Re: Unicode and Guile

From: Tom Lord <lord@emf.net>
Cc: guile-devel@gnu.org
Subject: Re: Unicode and Guile
Date: Tue, 11 Nov 2003 11:02:55 -0800 (PST)	[thread overview]
Message-ID: <200311111902.LAA25202@morrowfield.regexps.com> (raw)
In-Reply-To: <20031106181635.GA9546@lark> (message from Andy Wingo on Thu, 6 Nov 2003 20:16:35 +0200)

    > From: Andy Wingo <wingo@pobox.com>

    [...long thing...]

Thanks for the pointer to the Python type (on which I won't comment
:-).   Thanks for the excuse to think about this more.

At the end of this proposal, I've addressed your "use case".

-t

               Towards Standard Scheme Unicode Support

* The Problems

  There are two major obstacles to providing nice,
  non-culturally-biased Unicode support in standard Scheme.  First,
  the required standard character and string procedures are
  fundamentally inconsistent with the structure of unicode.  Second,
  attempts to ignore that fact and "force fit" unicode into them
  anyway inevitably result in a set of text-manipulation primitives
  that are too low level -- that require even very simple text
  manipulation programs to be far more "aware" of the details of
  unicode encodings and structure than they ought to be.

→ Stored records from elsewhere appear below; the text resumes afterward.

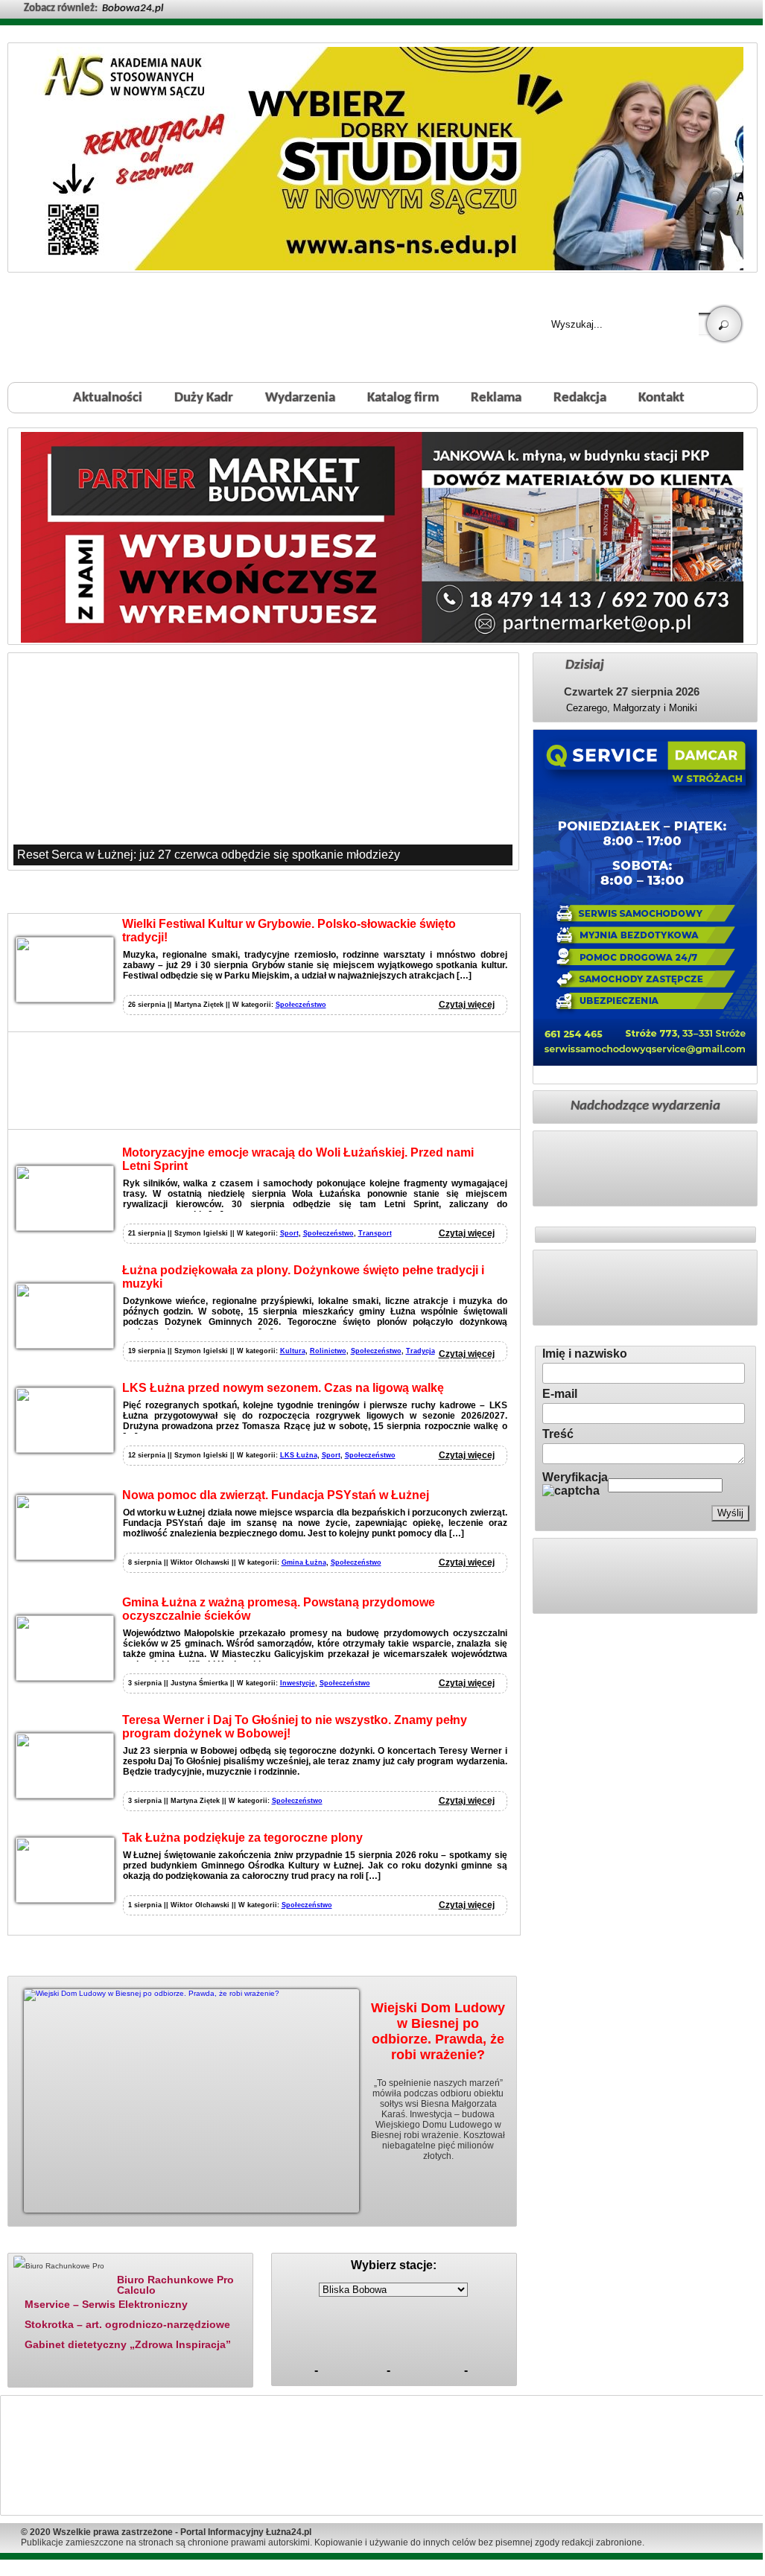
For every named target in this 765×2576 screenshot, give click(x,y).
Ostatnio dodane (164, 2244)
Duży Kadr (203, 398)
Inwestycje (297, 1683)
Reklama (496, 398)
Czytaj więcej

** CHAR? Makes No Sense In Unicode

  Consider the unicode character U+00DF "LATIN SMALL LETTER SHARP S"
  (aka Eszett).

  Clearly it should behave this way:

	(char-alphabetic? eszett) => #t
	(char-lower-case? eszett) => #t

  and it is required that:

	(char-ci=? eszett (char-upcase eszett)) => #t
	(char-upper-case? (char-upcase eszett)) => #t

  but now what exactly does:

	(char-upcase eszett)

  return?  The upper case mapping of eszett is a two character
  sequence, "SS".  It's not even a Unicode base character plus
  combining characters -- it's two base characters, a string.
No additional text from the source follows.